Her most successful works consist of fabricated textured fields of background angst stabilized by small, classically–centered and perfectly–placed found objects. In the outstanding Maya (2002), a metal grid covers a central circle fastened by copper wire forming a cross. Small found objects intentionally trapped below a scratched and gouged surface resemble microscopic views of organic material, or topograhy transformed by a skin of impenetrable encaustic lava.


It's impossible to ignore African art as another touch–stone based on symmetry and coloration. Though solidified by encaustic, Prins' surfaces are enlivened by shimmering flecks of gold, coagulated rivers of ochres, and restrained copper...


Adrienne M. Golub, Art Papers


Rose Marie Prins has a Ph.D. in Studio Art and Arts Administration from The Union Institute and University, an M.A. in Art from Goddard College, a B.F.A. in Painting from the San Francisco Art Institute, Teaching Credentials in Art from San Francisco State University, and a National Senior Certificate from the Johannesburg School of Art. Prins also studied studio art and feminist theory at the Woman's Building in Los Angeles and at the California Institute of Integral Studies in San Francisco. Her mixed media paintings and sculpture have been exhibited throughout the United States (including the San Francisco Museum of Modern Art), as well as in her native South Africa. Her most recent solo exhibition was in 2007 at C. Emerson Fine Arts in St Petersburg.

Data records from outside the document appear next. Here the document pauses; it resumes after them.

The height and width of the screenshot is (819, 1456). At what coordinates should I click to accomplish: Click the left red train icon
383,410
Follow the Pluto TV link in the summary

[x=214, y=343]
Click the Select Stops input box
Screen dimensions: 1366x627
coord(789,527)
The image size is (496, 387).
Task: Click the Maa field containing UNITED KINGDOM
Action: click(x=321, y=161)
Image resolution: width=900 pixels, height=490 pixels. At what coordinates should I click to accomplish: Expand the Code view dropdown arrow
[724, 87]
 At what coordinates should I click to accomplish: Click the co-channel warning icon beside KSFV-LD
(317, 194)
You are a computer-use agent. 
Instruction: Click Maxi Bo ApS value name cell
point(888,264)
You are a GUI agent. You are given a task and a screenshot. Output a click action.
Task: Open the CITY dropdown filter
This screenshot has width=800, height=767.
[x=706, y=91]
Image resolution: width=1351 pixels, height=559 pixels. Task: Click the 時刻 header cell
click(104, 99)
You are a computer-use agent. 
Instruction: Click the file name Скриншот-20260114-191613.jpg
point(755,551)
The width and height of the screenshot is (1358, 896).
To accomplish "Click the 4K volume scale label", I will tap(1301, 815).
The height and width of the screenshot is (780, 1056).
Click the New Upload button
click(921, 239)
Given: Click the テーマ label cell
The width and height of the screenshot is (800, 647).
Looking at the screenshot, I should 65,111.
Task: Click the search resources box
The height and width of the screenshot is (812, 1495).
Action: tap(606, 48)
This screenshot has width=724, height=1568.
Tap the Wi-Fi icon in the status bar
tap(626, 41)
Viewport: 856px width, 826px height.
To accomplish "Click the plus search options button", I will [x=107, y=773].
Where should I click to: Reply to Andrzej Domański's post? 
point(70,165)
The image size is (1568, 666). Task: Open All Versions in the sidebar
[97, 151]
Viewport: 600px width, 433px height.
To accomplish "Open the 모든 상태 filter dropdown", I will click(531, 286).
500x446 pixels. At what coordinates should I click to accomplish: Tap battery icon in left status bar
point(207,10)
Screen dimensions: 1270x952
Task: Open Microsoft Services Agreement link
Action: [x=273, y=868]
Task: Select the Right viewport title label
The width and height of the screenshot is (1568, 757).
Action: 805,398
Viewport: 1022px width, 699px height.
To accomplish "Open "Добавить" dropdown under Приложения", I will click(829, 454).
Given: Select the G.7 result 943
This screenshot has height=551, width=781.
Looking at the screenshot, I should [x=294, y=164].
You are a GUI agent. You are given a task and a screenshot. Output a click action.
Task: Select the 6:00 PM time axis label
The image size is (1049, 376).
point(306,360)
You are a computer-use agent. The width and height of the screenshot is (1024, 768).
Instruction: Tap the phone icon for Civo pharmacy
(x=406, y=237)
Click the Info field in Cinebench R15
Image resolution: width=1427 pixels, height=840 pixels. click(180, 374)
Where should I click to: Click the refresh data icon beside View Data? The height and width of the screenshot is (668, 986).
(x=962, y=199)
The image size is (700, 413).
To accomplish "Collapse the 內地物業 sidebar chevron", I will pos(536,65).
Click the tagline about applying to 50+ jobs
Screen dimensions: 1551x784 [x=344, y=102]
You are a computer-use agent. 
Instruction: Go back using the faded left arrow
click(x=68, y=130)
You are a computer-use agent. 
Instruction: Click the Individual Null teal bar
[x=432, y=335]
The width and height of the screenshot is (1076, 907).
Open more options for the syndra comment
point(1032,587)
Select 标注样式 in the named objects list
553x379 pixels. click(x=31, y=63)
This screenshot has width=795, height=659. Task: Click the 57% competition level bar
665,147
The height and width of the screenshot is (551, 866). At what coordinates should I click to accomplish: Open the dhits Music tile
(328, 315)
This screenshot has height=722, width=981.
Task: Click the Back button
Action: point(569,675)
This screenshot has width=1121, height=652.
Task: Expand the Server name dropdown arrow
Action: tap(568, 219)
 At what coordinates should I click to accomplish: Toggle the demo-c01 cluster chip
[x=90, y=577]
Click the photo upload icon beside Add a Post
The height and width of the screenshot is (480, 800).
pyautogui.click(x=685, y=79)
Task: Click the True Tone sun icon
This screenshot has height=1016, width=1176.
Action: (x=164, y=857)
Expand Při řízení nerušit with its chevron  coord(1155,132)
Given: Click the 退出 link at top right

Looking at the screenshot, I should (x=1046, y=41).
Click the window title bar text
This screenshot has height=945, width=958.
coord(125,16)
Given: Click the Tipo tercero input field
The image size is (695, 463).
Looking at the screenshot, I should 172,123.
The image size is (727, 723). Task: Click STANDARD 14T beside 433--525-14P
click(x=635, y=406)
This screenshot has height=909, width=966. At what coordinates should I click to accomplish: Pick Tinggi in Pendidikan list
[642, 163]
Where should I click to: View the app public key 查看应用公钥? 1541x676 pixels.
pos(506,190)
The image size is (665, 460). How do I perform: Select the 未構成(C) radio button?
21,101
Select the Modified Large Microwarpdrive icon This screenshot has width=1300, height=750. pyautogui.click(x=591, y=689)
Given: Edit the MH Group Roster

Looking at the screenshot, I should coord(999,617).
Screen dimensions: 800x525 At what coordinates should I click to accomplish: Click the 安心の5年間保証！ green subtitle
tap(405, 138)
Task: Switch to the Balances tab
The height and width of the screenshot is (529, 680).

Among the grants and awards that she has received are fellowships to the Mary Anderson Center and the Hambidge Center, artists retreats, numerous grants as an Artist–in–Education in New Mexico and Virginia, and a scholarship from The Union Institute and University. Prins received a Professional Development Grant from Pinellas County Cultural Affairs in 2007, the John Brown Memorial Award for Painting in the Twelfth Annual All Florida Juried Exhibition in 2003, and juror's awards in the Twelfth Annual Women in the Visual Arts 1998 International Competition, Fourth Annual Exhibit: Art Windows on Route 66 (1989), and Third Annual Three Rivers Art Expo: On and Of Paper (1987) and others.


For the past seven years Rose Marie Prins has taught painting, drawing, sculpture and mixed media in a variety of institutions in Florida, including Eckerd College, the School of Visual and Performing Arts at Hillsborough Community College, the Gulf Coast Museum and The Arts Center in St. Petersburg. Besides teaching painting at The Arts Center and in Eckerd College's Program for Experienced Learners, Prins currently teaches drawing at the Ringling College of Art and Design.